BTW, you can see all the available commandline args in Help\Command Line Help.
This gives you 2 resulting files: PerfViewGCCollectOnly.etl.zip and PerfViewGCCollectOnly.log.txt. The latter is logging what perfview did. The former is what we will be diving into.
The GCStats view in PerfView
Open the PerfViewGCCollectOnly.etl.zip file in perfview, meaning either by running Perfview and browsing to that directory and double clicking on that file; or running the “perfview PerfViewGCCollectOnly.etl.zip” commandline. You will see that there are multiple nodes under that filename. What we are interested in is the GCStats view. Double click on it to open it. At the top we have something like this:
- Process 3768: WDExpress
- Process 6484: perfview /GCCollectOnly /AcceptEULA /nogui collect
- Process 1108: sqlservr -sMSSQLSERVER
I ran Visual Studio Express which is a managed app – that’s the WDExpress process at the top. For each of these processes it will have the following format:
Summary (this includes things like the commandline, CLR startup flags, % time pause for GC and etc)

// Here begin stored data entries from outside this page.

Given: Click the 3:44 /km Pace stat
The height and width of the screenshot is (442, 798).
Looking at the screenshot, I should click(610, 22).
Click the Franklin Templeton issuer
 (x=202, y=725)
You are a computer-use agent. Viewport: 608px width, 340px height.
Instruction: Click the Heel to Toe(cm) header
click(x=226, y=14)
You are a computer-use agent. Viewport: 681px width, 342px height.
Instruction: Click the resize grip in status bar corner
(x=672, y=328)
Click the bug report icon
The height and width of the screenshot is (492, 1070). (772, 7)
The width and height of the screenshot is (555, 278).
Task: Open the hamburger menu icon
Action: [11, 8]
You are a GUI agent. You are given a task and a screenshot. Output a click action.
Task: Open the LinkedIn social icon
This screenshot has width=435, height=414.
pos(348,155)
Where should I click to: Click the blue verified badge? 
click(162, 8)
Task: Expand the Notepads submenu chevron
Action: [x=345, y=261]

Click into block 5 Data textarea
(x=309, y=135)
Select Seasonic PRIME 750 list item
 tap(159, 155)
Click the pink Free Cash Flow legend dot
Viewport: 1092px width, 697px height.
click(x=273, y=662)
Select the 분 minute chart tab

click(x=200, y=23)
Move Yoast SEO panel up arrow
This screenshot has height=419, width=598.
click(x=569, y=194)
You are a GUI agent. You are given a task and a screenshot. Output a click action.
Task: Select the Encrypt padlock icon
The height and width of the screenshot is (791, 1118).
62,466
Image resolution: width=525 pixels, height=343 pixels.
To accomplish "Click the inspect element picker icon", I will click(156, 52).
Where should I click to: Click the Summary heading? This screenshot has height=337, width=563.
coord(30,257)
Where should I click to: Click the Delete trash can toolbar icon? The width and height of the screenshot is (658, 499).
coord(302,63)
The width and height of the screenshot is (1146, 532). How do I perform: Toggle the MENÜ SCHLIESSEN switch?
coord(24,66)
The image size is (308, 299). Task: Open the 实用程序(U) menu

GC stats rollup by generation, for gen0/1/2 it has things like how many GCs of that gen were done, their mean/average pauses and etc.
GC stats for GCs whose pause time was >200ms
LOH Allocation Pause (due to background GC) > 200 Msec for this process
Gen2 GC stats
All GC stats
Condemned reasons for GCs
I will explain the summary section in this blog entry and the others in the next one.
Commandline and runtime version are self-explanatory.
CLR Startup Flags: the main thing for GC investigation purpose is to look for CONCURRENT_GC and SERVER_GC. If you don’t have either one it means you are using Workstation GC with concurrent GC disabled.
Total CPU Time and Total GC CPU Time: these would always be 0 unless you are actually collecting CPU samples.
Total Allocs: total allocations you’ve done during this trace for this process.
MSec/MB Alloc: this is 0 unless you collect CPU samples (it would be Total GC CPU time / Total allocated bytes).
Total GC pause: total wallclock time paused by GCs. Note that this includes suspension time, ie, the time it takes to suspend managed threads before GC can start.
% Time paused for Garbage Collection: this is the total GC pause / total process running time.
% CPU Time spent Garbage Collecting: this is NaN% unless you collect CPU samples.
Max GC Heap Size: maximum managed heap size during this trace for this process.
Something worth mentioning is the difference between GC pauses and GC CPU time. The former is elapsed time (ie, the time elapsed between suspension starts and resumption ends for this GC) and the latter is, as the name suggests, how many CPU samples we actually collected for this process during GC.